RECORDS FOR THIS TASK below:

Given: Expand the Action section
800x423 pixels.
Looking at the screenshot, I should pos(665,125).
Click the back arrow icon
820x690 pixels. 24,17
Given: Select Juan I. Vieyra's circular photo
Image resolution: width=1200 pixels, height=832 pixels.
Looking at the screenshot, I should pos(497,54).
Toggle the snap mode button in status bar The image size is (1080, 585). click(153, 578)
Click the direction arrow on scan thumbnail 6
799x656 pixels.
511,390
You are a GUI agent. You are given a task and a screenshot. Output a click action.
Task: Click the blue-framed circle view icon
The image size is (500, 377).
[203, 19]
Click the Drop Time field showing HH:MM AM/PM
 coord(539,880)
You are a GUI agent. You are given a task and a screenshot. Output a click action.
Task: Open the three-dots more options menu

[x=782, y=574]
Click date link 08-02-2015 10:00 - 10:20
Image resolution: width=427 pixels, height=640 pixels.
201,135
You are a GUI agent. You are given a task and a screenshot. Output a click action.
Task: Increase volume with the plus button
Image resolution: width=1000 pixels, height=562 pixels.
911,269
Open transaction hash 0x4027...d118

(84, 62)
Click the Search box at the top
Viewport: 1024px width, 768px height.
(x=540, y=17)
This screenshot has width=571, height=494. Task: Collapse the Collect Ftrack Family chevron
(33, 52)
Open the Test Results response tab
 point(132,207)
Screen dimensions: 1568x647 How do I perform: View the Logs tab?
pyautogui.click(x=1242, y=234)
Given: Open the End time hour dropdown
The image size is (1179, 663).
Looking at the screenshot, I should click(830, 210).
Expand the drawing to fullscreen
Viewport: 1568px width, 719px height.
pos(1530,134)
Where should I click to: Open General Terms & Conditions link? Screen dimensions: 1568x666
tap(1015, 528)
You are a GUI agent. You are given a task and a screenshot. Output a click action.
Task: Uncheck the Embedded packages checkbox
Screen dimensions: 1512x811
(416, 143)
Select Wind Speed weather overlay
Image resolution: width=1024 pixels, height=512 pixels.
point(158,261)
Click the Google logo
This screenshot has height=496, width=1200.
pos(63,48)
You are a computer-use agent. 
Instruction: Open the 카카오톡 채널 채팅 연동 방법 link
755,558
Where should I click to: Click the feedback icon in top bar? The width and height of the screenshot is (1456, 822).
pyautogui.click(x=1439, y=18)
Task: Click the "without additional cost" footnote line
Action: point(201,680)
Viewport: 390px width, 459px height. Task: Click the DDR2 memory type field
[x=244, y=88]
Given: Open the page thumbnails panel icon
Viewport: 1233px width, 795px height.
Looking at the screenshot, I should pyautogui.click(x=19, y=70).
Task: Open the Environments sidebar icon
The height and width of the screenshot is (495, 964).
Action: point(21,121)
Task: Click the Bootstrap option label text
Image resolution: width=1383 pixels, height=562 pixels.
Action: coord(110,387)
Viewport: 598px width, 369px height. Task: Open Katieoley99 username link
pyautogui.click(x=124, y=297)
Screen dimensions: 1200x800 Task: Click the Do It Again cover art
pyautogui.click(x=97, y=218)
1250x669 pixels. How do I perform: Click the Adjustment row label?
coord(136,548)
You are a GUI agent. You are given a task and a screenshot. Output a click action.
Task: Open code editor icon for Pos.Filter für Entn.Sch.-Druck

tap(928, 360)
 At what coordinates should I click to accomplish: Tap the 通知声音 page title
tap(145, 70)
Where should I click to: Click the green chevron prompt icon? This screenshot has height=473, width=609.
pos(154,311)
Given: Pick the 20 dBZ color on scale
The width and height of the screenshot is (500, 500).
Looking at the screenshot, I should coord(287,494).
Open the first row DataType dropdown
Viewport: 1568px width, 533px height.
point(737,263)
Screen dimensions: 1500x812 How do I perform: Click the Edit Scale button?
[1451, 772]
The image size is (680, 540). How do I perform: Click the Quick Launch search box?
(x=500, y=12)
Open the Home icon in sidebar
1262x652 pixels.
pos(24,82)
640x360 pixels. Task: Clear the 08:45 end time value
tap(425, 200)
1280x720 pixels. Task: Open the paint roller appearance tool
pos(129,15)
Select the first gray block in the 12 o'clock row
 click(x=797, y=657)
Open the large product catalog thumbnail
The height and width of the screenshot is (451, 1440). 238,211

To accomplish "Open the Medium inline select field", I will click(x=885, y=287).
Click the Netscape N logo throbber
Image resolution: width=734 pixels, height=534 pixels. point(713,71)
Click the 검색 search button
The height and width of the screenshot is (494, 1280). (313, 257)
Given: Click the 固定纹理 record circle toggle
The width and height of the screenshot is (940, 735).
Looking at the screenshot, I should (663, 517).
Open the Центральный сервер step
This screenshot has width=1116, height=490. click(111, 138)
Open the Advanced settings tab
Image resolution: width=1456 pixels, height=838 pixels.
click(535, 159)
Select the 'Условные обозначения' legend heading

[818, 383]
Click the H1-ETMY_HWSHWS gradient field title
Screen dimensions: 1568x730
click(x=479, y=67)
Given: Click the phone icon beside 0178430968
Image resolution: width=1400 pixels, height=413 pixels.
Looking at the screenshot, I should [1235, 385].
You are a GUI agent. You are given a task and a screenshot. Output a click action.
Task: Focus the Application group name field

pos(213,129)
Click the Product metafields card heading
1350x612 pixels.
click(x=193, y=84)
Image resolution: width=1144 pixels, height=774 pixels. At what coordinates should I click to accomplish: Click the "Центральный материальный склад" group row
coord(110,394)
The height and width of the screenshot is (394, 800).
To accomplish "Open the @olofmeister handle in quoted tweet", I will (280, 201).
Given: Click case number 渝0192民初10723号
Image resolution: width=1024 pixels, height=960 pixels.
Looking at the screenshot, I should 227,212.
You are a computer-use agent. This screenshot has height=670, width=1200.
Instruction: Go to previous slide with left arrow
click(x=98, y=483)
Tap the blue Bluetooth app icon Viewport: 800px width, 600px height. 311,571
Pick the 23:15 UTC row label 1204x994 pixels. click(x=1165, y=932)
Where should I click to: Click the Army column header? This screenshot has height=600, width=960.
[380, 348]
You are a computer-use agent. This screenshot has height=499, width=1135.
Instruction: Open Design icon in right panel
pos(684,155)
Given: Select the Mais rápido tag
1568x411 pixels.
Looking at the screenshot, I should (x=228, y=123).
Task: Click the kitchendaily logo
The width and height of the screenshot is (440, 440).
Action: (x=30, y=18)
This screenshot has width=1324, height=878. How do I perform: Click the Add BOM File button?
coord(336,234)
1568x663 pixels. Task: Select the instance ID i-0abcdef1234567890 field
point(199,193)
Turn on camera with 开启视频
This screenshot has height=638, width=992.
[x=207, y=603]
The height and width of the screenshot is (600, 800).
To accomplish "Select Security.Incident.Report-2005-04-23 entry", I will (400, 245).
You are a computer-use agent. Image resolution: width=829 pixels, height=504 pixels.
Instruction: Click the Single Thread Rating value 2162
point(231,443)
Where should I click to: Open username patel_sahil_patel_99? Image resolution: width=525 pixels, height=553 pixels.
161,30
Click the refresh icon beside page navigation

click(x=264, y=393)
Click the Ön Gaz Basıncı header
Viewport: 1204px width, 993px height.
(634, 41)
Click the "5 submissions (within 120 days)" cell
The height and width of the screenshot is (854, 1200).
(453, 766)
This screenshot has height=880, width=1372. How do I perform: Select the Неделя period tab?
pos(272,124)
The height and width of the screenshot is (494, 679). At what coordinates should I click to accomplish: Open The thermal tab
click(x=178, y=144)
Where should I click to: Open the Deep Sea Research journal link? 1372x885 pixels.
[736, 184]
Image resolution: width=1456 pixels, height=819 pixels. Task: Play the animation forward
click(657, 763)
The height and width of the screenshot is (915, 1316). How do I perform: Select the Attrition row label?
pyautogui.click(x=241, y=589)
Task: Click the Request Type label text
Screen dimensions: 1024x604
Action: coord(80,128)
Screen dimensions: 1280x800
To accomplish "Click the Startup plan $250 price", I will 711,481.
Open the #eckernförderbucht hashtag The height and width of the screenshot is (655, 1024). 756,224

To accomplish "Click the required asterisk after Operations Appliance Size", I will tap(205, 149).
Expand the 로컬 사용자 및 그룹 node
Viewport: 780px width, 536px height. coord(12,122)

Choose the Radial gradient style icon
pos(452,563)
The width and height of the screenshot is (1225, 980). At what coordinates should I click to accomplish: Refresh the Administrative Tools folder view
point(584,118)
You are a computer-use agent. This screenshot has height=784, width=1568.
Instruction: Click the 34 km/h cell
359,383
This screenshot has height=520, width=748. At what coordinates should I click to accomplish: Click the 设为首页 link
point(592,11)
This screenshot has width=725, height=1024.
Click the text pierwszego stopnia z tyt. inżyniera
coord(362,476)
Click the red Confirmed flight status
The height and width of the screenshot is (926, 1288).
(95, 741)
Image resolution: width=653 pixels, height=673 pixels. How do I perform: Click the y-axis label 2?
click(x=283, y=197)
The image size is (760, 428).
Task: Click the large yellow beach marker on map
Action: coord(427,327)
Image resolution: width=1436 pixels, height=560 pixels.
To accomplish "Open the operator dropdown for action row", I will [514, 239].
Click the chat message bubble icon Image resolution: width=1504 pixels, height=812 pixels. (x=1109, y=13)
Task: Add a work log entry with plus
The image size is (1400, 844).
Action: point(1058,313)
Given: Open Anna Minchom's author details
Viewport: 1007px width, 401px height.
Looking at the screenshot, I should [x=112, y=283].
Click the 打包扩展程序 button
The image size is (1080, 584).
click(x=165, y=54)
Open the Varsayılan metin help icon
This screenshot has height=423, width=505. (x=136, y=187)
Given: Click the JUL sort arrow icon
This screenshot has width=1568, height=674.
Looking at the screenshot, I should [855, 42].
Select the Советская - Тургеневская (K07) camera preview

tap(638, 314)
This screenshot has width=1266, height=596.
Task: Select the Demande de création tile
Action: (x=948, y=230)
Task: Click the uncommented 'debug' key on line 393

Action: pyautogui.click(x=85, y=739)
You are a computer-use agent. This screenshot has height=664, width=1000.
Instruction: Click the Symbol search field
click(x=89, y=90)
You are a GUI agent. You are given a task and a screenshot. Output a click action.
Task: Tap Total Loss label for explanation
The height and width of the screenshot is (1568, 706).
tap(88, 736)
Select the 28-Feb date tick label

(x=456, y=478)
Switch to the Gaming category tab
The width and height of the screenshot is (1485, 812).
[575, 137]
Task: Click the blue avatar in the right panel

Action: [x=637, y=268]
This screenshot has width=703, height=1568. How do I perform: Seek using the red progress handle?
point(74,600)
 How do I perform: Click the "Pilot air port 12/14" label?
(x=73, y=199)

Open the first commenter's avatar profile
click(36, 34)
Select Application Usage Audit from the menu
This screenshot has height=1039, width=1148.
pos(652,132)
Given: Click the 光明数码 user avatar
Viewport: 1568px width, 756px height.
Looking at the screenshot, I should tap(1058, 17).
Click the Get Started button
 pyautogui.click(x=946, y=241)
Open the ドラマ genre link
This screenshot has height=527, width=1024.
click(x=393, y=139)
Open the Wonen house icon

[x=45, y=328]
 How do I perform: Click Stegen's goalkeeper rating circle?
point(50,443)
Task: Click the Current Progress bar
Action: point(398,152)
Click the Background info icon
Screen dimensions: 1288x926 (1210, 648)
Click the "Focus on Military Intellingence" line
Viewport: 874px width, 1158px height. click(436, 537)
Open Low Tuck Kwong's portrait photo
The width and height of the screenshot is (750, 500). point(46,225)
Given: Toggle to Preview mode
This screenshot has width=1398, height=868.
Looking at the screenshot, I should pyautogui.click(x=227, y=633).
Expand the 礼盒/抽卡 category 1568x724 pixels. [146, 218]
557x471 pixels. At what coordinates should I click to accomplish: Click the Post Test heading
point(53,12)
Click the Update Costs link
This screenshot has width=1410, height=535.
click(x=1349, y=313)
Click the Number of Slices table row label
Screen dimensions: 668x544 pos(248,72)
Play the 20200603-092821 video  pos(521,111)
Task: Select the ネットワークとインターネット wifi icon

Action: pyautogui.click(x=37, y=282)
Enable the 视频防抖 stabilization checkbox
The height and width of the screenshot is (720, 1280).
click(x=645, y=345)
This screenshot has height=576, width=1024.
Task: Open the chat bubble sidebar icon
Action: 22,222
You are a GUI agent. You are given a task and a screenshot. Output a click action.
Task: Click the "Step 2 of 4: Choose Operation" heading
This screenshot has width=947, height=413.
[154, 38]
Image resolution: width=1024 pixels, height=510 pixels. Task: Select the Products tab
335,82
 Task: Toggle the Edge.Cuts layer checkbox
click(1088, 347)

End of RECORDS FOR THIS TASK.

* [WHAT TO DO]
The first line of the entries above marks where to begin; repeat each line exactly through the one that contains "Click the Google logo", and include that line.

* [WRITTEN SOLUTION]
Given: Expand the Action section
800x423 pixels.
Looking at the screenshot, I should pos(665,125).
Click the back arrow icon
820x690 pixels. 24,17
Given: Select Juan I. Vieyra's circular photo
Image resolution: width=1200 pixels, height=832 pixels.
Looking at the screenshot, I should pos(497,54).
Toggle the snap mode button in status bar The image size is (1080, 585). click(153, 578)
Click the direction arrow on scan thumbnail 6
799x656 pixels.
511,390
You are a GUI agent. You are given a task and a screenshot. Output a click action.
Task: Click the blue-framed circle view icon
The image size is (500, 377).
[203, 19]
Click the Drop Time field showing HH:MM AM/PM
 coord(539,880)
You are a GUI agent. You are given a task and a screenshot. Output a click action.
Task: Open the three-dots more options menu

[x=782, y=574]
Click date link 08-02-2015 10:00 - 10:20
Image resolution: width=427 pixels, height=640 pixels.
201,135
You are a GUI agent. You are given a task and a screenshot. Output a click action.
Task: Increase volume with the plus button
Image resolution: width=1000 pixels, height=562 pixels.
911,269
Open transaction hash 0x4027...d118

(84, 62)
Click the Search box at the top
Viewport: 1024px width, 768px height.
(x=540, y=17)
This screenshot has width=571, height=494. Task: Collapse the Collect Ftrack Family chevron
(33, 52)
Open the Test Results response tab
 point(132,207)
Screen dimensions: 1568x647 How do I perform: View the Logs tab?
pyautogui.click(x=1242, y=234)
Given: Open the End time hour dropdown
The image size is (1179, 663).
Looking at the screenshot, I should click(830, 210).
Expand the drawing to fullscreen
Viewport: 1568px width, 719px height.
pos(1530,134)
Where should I click to: Open General Terms & Conditions link? Screen dimensions: 1568x666
tap(1015, 528)
You are a GUI agent. You are given a task and a screenshot. Output a click action.
Task: Uncheck the Embedded packages checkbox
Screen dimensions: 1512x811
(416, 143)
Select Wind Speed weather overlay
Image resolution: width=1024 pixels, height=512 pixels.
point(158,261)
Click the Google logo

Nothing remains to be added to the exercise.